Page extract —
★ ★ ★

2006-12-26 04:12:04 · 1 answers · asked by suba k 1 in Science & Mathematics ➔ Mathematics
There is no largest pair that satisfies this.
We will prove this, and, in fact, show
that all the n which satisfy this equation are
the Fibonacci numbers.
The given equation implies that
1). m² -mn-n² = -1
or
2). m²-mn-n² = 1.
I'll give the details for case 1 and just repeat
the essentials for case 2.
m² -mn-(n²-1) = 0
This is a quadratic equation and, since
we want it to have integer solutions, its
discriminant, n² + 4(n²-1) must be a square, call it x².
So x² - 5n² = -4. (*)
This is a Pell equation, so there are indeed
infinitely many solutions to it. Let's find them.
It turns out that all the integer solutions to this equation
are given by
(x, n) = [(1+√5)/2]^k,
where k is odd.

★ ★ ★

Source excerpt —
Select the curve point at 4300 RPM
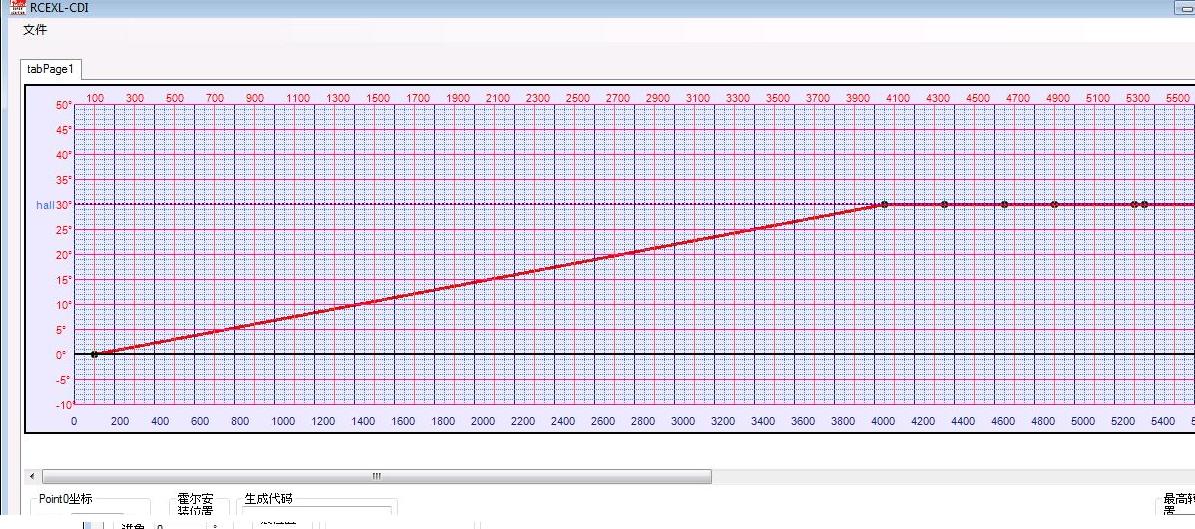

★ ★ ★

What this task involves — Write the next part of the forum answer proving that the solutions are Fibonacci numbers, starting right after its last sentence. The listing is separate material and has no connection to the text about Fibonacci numbers.

The answer —
But we can prove by induction that
[(1+√5)/2]^k = (L_k + F_k√5)/2
for ALL k, where F_k is the kth Fibonacci number
and L_k is the kth Lucas number, defined by
L_1 = 1, L_2 = 3, L_(n+1) = L_n + L_(n-1).
So all the solutions of (*) are
given by (x,n) = (L_k, F_k), where k is odd.
Sorry to leave out the gory details of all
the proofs, but typing math in this setting
is just awful!
For the second case we get
x² - 5n² = 4,
and all the solutions to this equation are given by
(x,n) = (L-k, F_k), where k is even.
So the set of n satisfying the original equation
is the set of Fibonacci numbers.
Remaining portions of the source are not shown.